Reading text =
--- --- ---
Tuesday, March 5, 2013

When all else fails, read the box?

Tom has an eye doctor appointment tomorrow. (They shoot him in the eye. Yes, IN the eye.) So he is not in the mood to do much of anything the rest of the day. I will be driving him up to Mauston and back. Fortunately the snow storm we got was at the small end of the forecast, and travel should not be a problem.


I plan to cook something for dinner tomorrow to make things a bit simpler for him, and I was considering rice or spaghetti as the starch. In looking at the whole grain spaghetti box, I discovered that if I cook the whole box, this should make four portions according to the cooking directions. In the Nutrition Information box, however, I am told that the box contains 7 servings.

Obviously a portion is not the same as a serving.

Hmmm.

Now I am not sure how to interpret the information on the rice!

May you be happy ...

Yesterday I got involved in a conversation at the library, and I made a firm statement blaming someone [a social and political figure, hereafter designated X] for a certain situation. The person I was talking to looked puzzled, and questioned me about what I meant. I explained that I had read a couple of articles, blah blah blah. She quietly pointed out that I was wrong, that I had misunderstood the articles. And she ended by saying, "I wish I could blame X for that, but in this case, it has nothing to do with anything X has or has not done."

She is someone I respect and someone I trust. She is also someone who is usually on the same side I am on in regard to such issues. I realized she was absolutely right, that I had jumped to a rash conclusion and needed to get myself right.

I thanked her, but I silently wrestled with my embarrassment for a while. Finally I decided to try this.

Many times a day, I say a short prayer/mantra/meditation/call-it-what-you-will: "May all beings be happy. May all beings be one. May all beings be free." It is a way of calling down a benediction upon all creation and a reminder to myself to try to behave in a way that contributes to happiness, unity and freedom for everyone and everything. I decided that I would recite my prayer, adding to each line, "especially X." So many times over the course of the day, I said, "May all beings be happy, especially X. May all beings be one, especially X. May all beings be free, especially X."
--- --- ---
Set of tasks =
1. Copy the blog post word for word from "Yesterday I got" to "to try this.".
2. Summarize the blog post in two sentences.
3. Resume the blog post right after its final sentence.
--- --- ---
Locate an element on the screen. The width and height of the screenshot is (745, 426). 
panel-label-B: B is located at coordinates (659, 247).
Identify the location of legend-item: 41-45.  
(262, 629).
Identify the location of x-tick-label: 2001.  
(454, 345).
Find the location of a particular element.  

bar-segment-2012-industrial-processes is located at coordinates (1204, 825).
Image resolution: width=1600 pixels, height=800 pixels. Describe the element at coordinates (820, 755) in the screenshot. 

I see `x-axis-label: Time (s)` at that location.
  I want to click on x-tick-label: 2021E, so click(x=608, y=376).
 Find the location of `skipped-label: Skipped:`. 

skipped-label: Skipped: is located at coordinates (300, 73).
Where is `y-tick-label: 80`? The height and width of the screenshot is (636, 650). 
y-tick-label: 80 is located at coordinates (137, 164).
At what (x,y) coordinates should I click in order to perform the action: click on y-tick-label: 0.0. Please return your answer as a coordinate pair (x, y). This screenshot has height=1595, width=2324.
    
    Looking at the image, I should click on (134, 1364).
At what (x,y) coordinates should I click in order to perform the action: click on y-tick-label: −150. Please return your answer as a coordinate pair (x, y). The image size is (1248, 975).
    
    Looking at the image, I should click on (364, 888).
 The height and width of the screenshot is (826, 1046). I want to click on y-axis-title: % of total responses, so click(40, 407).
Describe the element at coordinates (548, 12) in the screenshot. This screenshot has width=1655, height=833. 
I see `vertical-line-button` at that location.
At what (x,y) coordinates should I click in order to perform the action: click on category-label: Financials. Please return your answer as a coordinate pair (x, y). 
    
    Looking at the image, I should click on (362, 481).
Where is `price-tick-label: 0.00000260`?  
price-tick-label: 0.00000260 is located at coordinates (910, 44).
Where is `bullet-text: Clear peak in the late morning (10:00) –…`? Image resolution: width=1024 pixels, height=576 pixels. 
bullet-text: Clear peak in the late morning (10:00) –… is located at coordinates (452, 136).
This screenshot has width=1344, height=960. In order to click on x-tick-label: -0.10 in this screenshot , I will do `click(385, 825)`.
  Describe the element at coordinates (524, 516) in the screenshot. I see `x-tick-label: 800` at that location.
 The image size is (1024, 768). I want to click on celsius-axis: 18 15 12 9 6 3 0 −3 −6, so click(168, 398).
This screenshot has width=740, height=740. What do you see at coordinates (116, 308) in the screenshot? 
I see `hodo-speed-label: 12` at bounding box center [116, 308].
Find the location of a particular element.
--- --- ---
Answers in order =
1.
Yesterday I got involved in a conversation at the library, and I made a firm statement blaming someone [a social and political figure, hereafter designated X] for a certain situation. The person I was talking to looked puzzled, and questioned me about what I meant. I explained that I had read a couple of articles, blah blah blah. She quietly pointed out that I was wrong, that I had misunderstood the articles. And she ended by saying, "I wish I could blame X for that, but in this case, it has nothing to do with anything X has or has not done."

She is someone I respect and someone I trust. She is also someone who is usually on the same side I am on in regard to such issues. I realized she was absolutely right, that I had jumped to a rash conclusion and needed to get myself right.

I thanked her, but I silently wrestled with my embarrassment for a while. Finally I decided to try this.

2. While planning dinner for Tom before his eye doctor appointment, the writer found that a whole grain spaghetti box promised four portions in its cooking directions but listed seven servings in its nutrition information. After being corrected at the library for wrongly blaming a social and political figure called X, the writer added "especially X" to each line of a prayer said many times a day.

3.
At first this was a challenge. For one thing, I did not want X to be happy! And I wanted X to feel united with everyone in a particular way to suit my own preferences. I wanted X to be free to do what I wanted X to do. I had to struggle to just say the prayer without limitations: May all beings be happy, especially X. May all beings be one, especially X. May all beings be free, especially X.

I said it while driving home. I said it when I sat down, I said it when I tried to take a nap, I said it when I was riding the exercycle, I said it when I lay down to sleep.

By the middle of the afternoon, I discovered that at every "especially X", I was smiling slightly. By the end of the day, I was smiling more. Something had changed. Me. I don't know if X was any happier yesterday or felt any more at one with the universe or any freer. But I was happier, I was more at one -- especially with X! -- and more free.

Prayer, they say, changes us, not God. Sometimes it changes me, not X. Which is a good thing for both of us.

May you be happy!
May you be one!
May you be free!

And especially, you, X.

Monday, March 4, 2013

What time is it?

Tom Seaver: "What time is it?"

Yogi Berra: "You mean now?"

Yes.

Yes, it is now.

Remember Eric Hoffer?

When I was in college, a number of friends and I stumbled across Eric Hoffer's books in the bookstore where we worked. We read them voraciously and then his thought faded into the mass of other things we were reading and hearing. Today I ran across an interesting line of his, although I had to look up the reference to see that he had written it.

“Those in possession of absolute power can not only prophesy and make their prophecies come true, but they can also lie and make their lies come true.”
 
Hoffer wrote and published up until the end. I have only read his earlier works, True Believer, Ordeal of Change and The Temper of Our Time. He died in 1983, shortly after being awarded the Presidential Medal of Freedom by President Ronald Reagan. 
 
I find it interesting that Reagan should have honored Hoffer in this way. It just goes to show that two people can read the same book and hear something quite different.

But I suppose one only has to look at the history of most religions to see that.

Wisdom

I love searching for wisdom, which like the Spirit and the wind, blows where she will. I go through phases of reading Hasidic stories or Zen koans or Native American legends. Lately I have been paying particular attention to Zen.

I ran across a story about a Zen monk who became delusional. In his old age, he came to believe that he had fallen in love with the moon, and he wanted to possess the moon more than anything else. One night when he was out for a walk, he glanced into a puddle of clear water and saw the moon there. He went home to get a bottle, returned to the puddle and filled the bottle with all the water he could scoop up.

But when he got home and poured the water into another container, the moon was not there.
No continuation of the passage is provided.